**Provided records**:
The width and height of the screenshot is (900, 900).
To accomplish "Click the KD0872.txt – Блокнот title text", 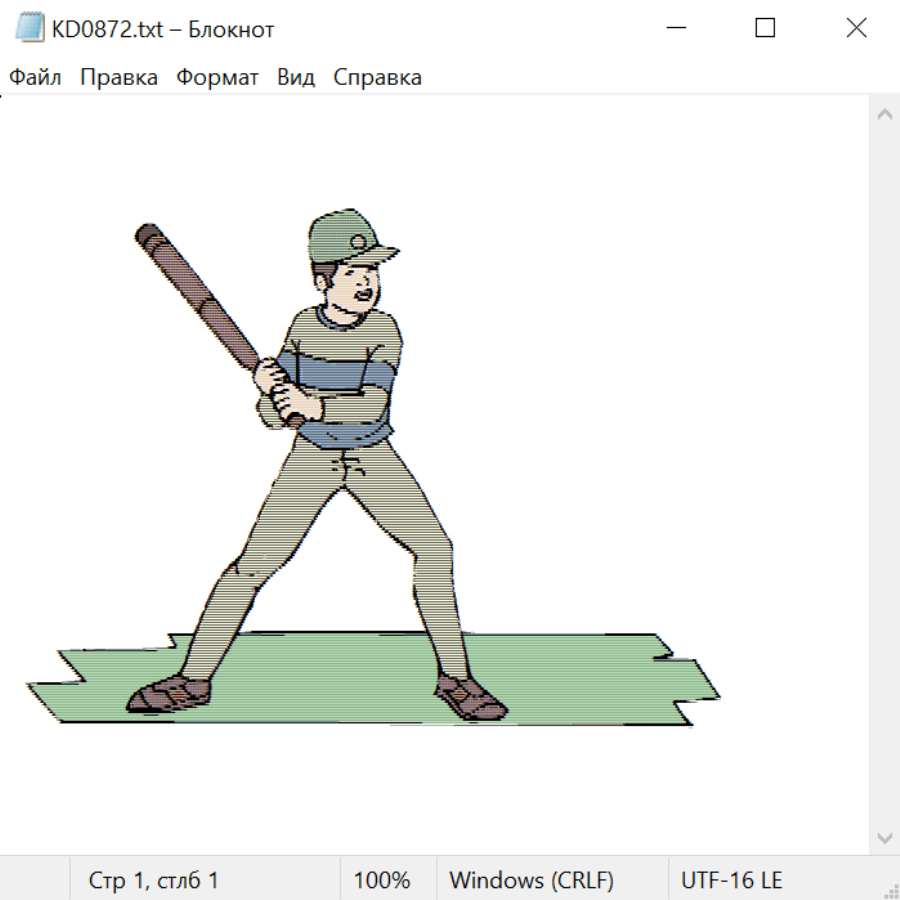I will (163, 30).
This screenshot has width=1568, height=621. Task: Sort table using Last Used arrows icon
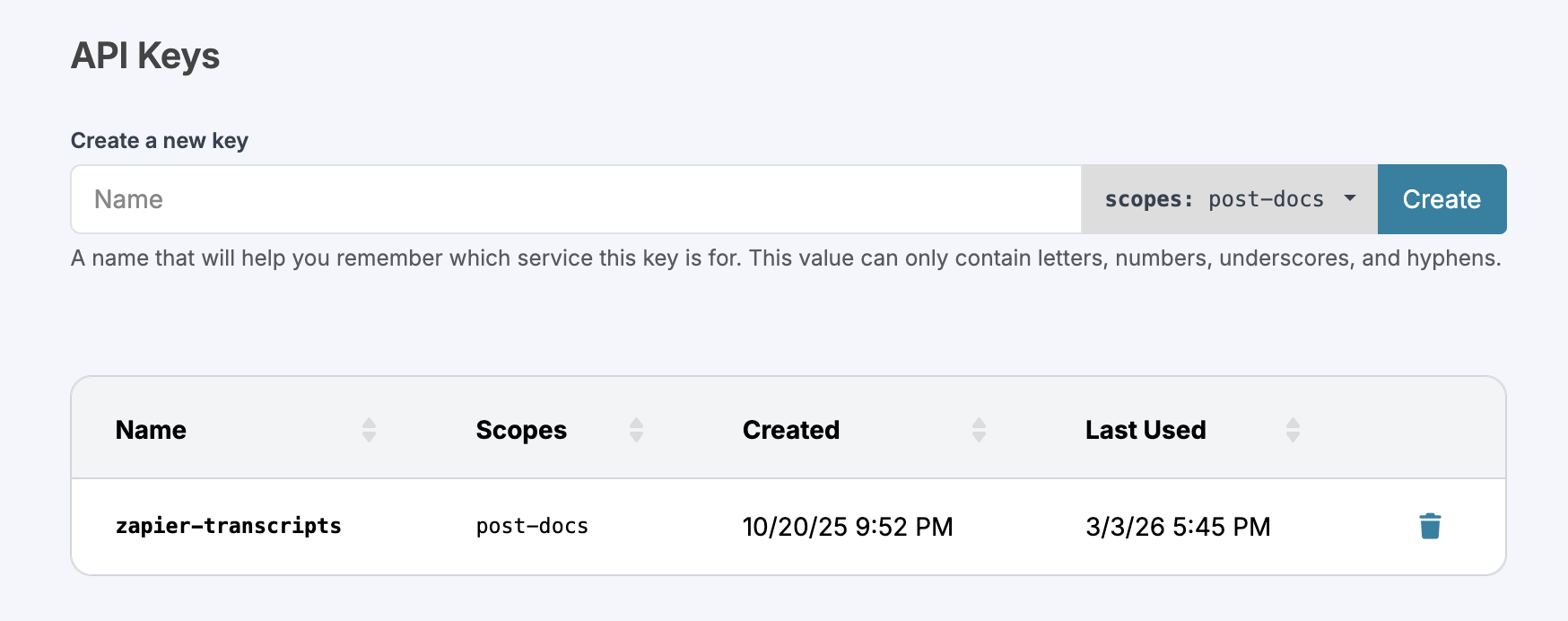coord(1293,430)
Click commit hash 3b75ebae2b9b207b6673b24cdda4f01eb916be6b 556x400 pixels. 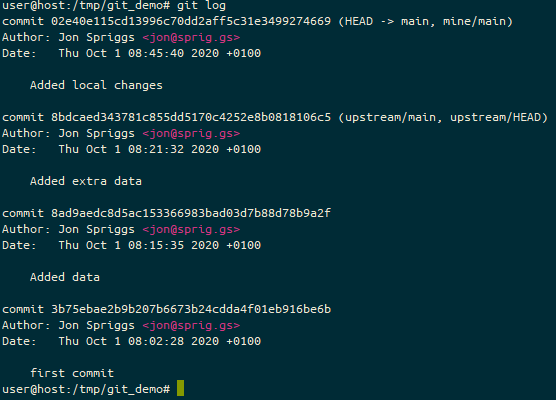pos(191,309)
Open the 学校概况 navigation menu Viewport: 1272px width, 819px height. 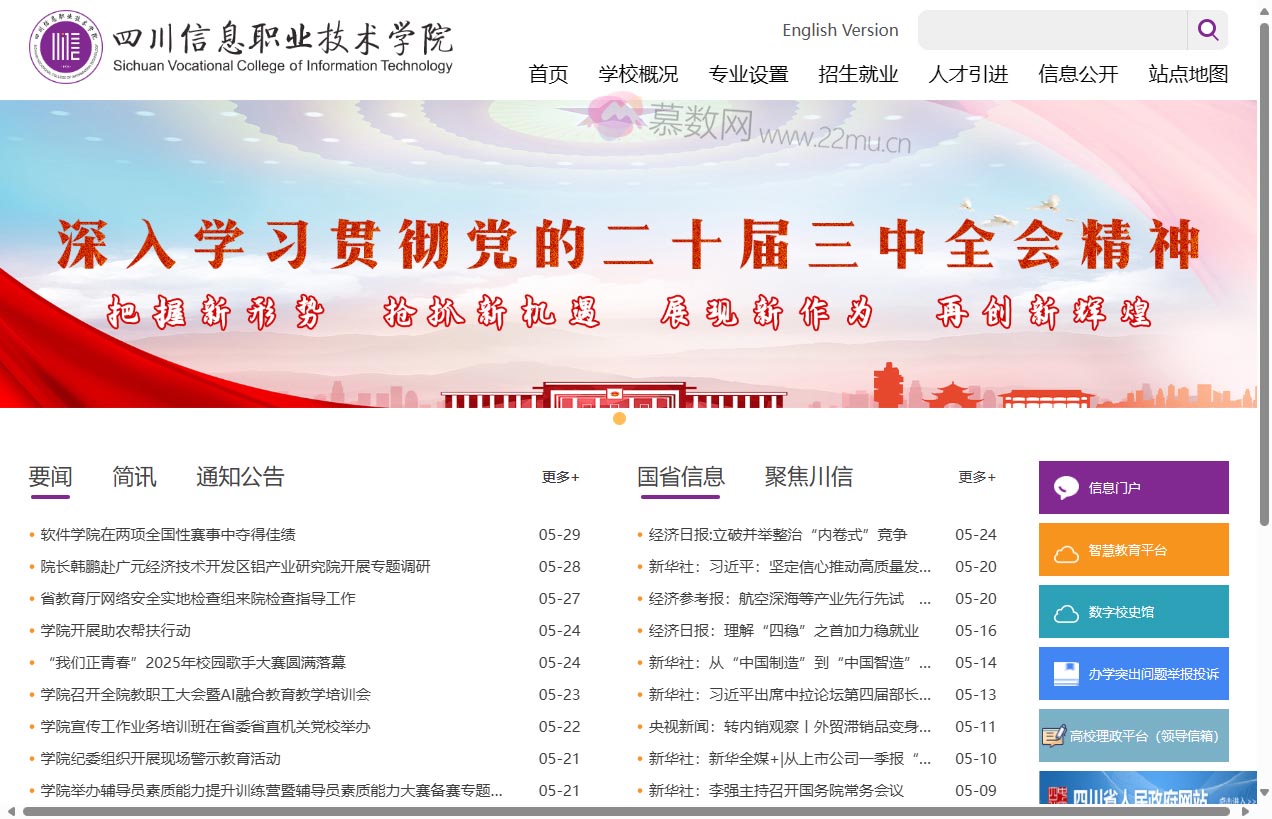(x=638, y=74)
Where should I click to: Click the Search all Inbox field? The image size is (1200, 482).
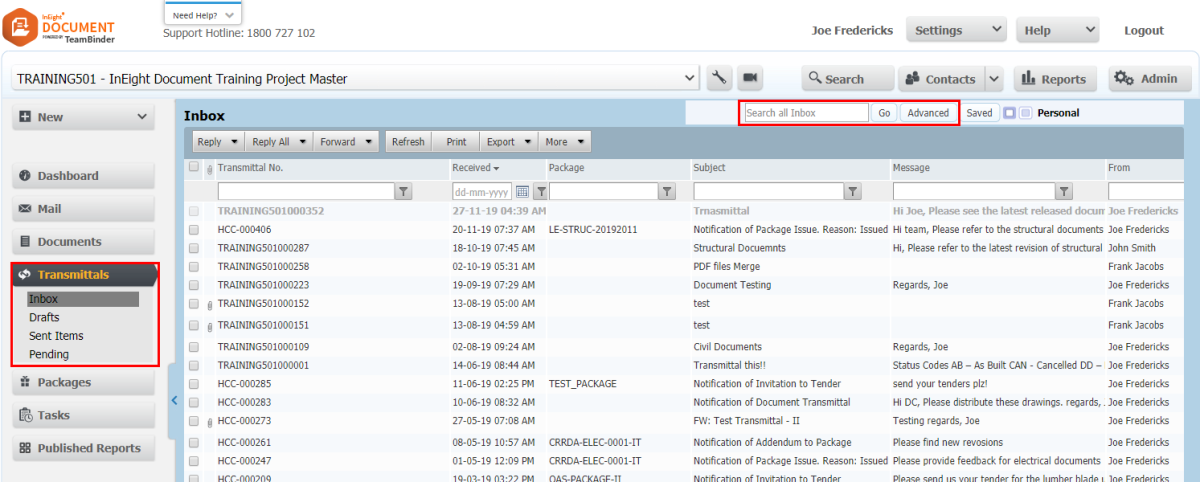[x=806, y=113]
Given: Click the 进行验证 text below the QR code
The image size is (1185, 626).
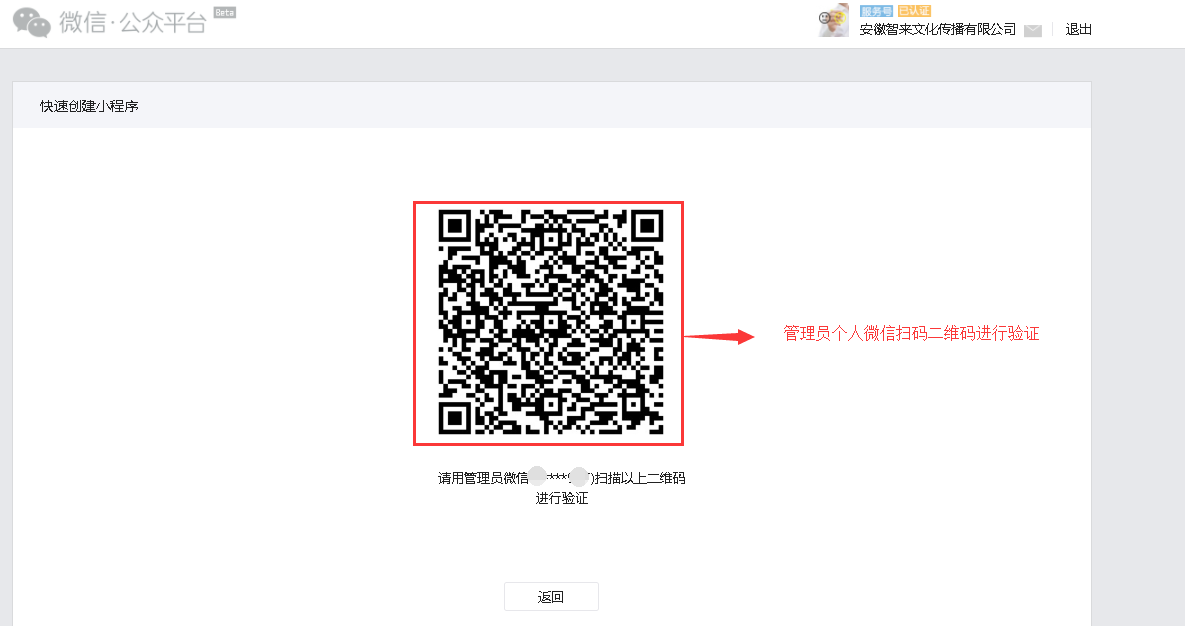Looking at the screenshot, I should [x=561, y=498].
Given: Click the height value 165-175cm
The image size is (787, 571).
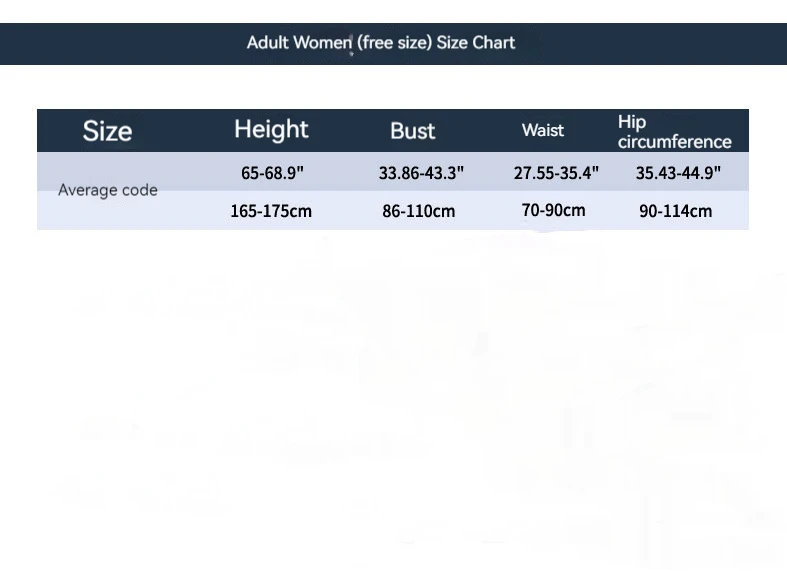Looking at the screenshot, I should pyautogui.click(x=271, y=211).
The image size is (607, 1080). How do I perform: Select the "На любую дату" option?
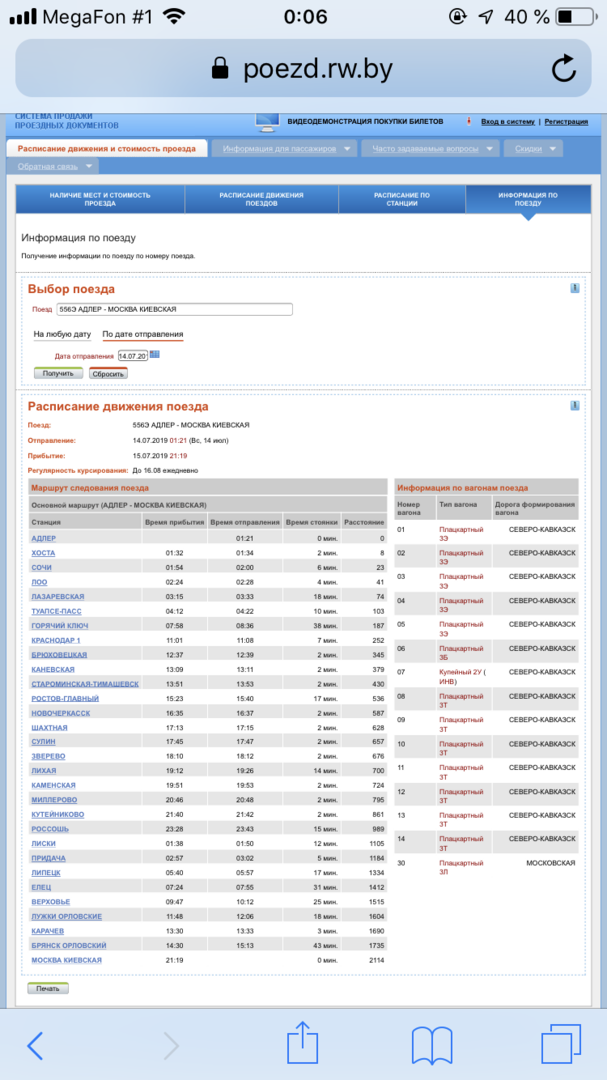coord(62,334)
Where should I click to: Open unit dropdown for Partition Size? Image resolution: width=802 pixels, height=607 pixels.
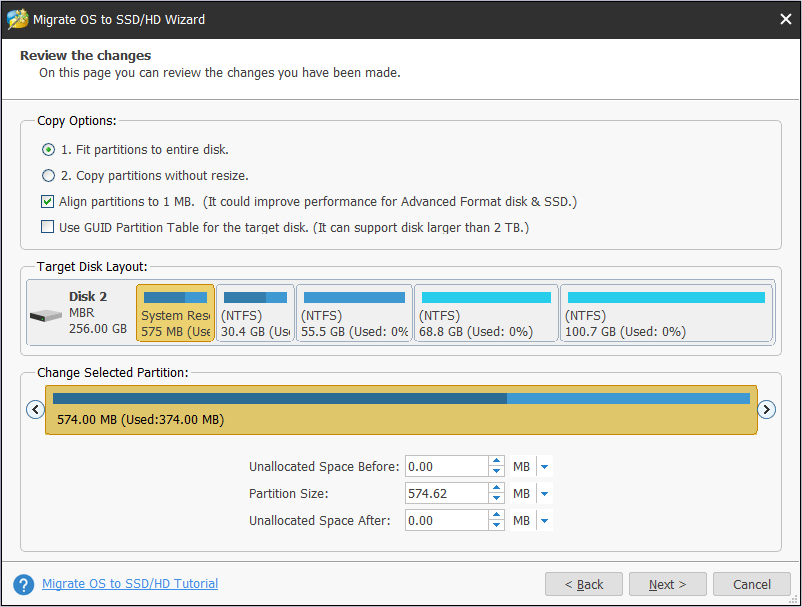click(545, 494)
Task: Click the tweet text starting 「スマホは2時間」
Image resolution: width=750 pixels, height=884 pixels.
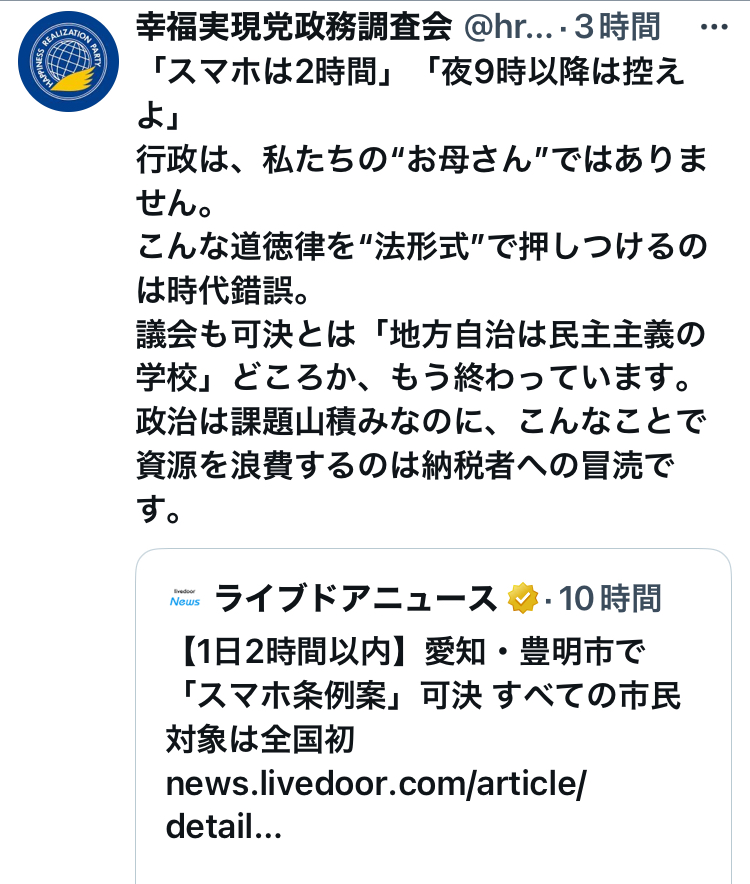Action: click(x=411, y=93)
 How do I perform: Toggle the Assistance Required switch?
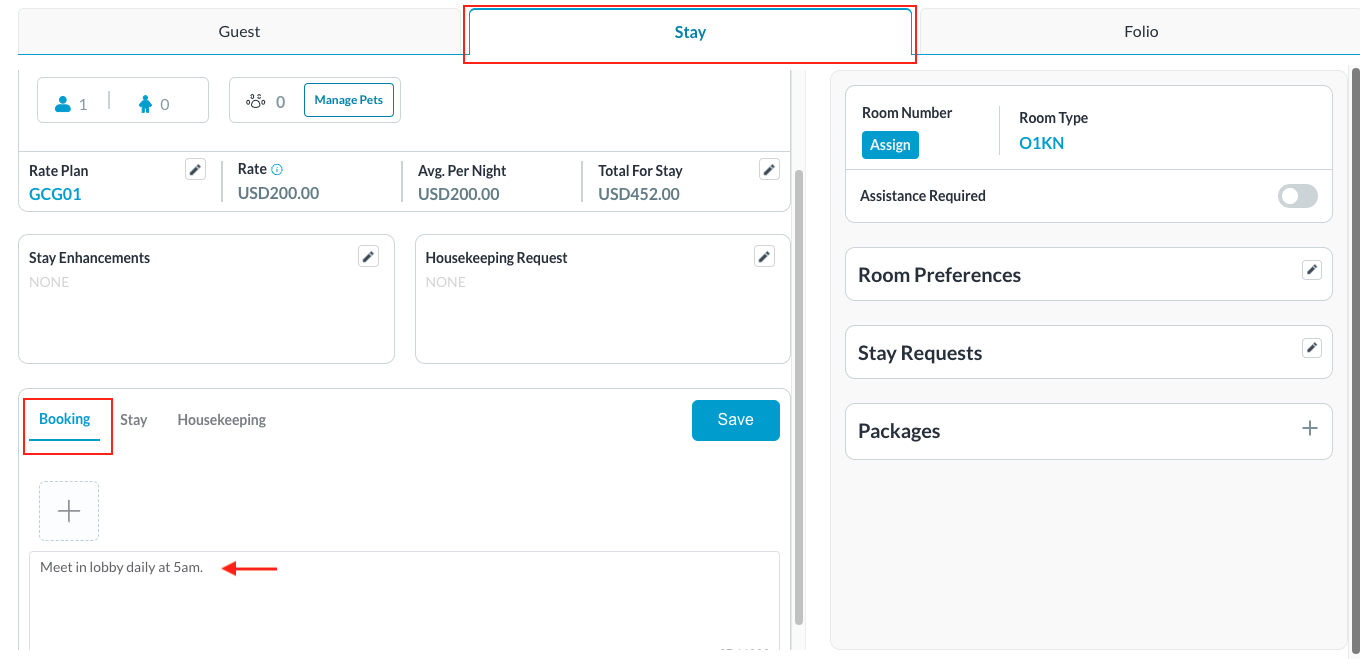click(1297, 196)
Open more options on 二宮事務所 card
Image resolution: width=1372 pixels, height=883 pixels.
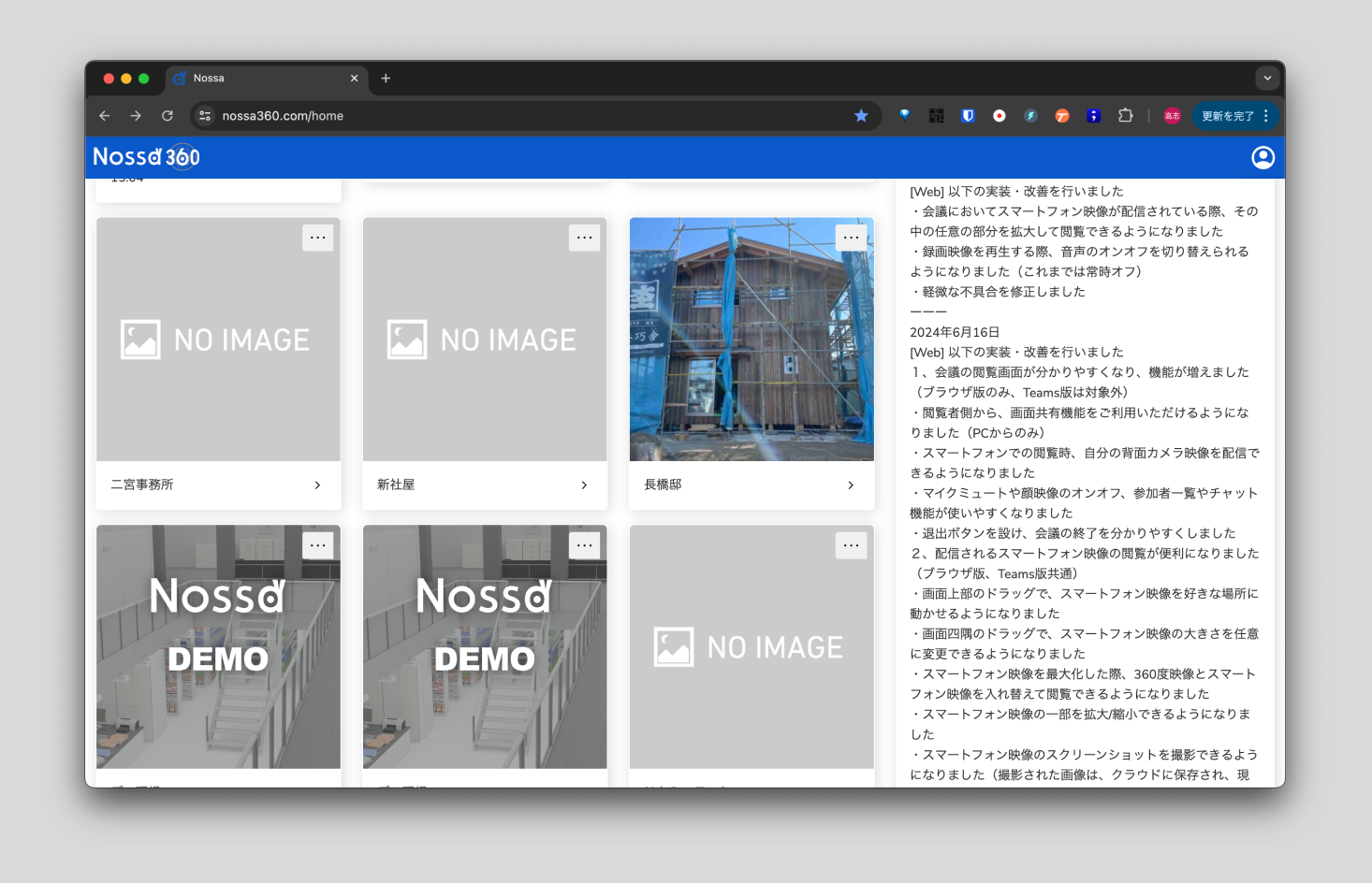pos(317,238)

**Brief**: Will you repeat the material above, but only from the line containing "Where should I click to: Open" through its last line, exactly and without the pictures?

**Answer box**:
Where should I click to: Open unit dropdown for Partition Size? Image resolution: width=802 pixels, height=607 pixels.
click(545, 494)
Task: Click the tweet text starting 「スマホは2時間」
Image resolution: width=750 pixels, height=884 pixels.
Action: click(x=411, y=93)
 How do I perform: Toggle the Assistance Required switch?
click(1297, 196)
Open more options on 二宮事務所 card
Image resolution: width=1372 pixels, height=883 pixels.
pos(317,238)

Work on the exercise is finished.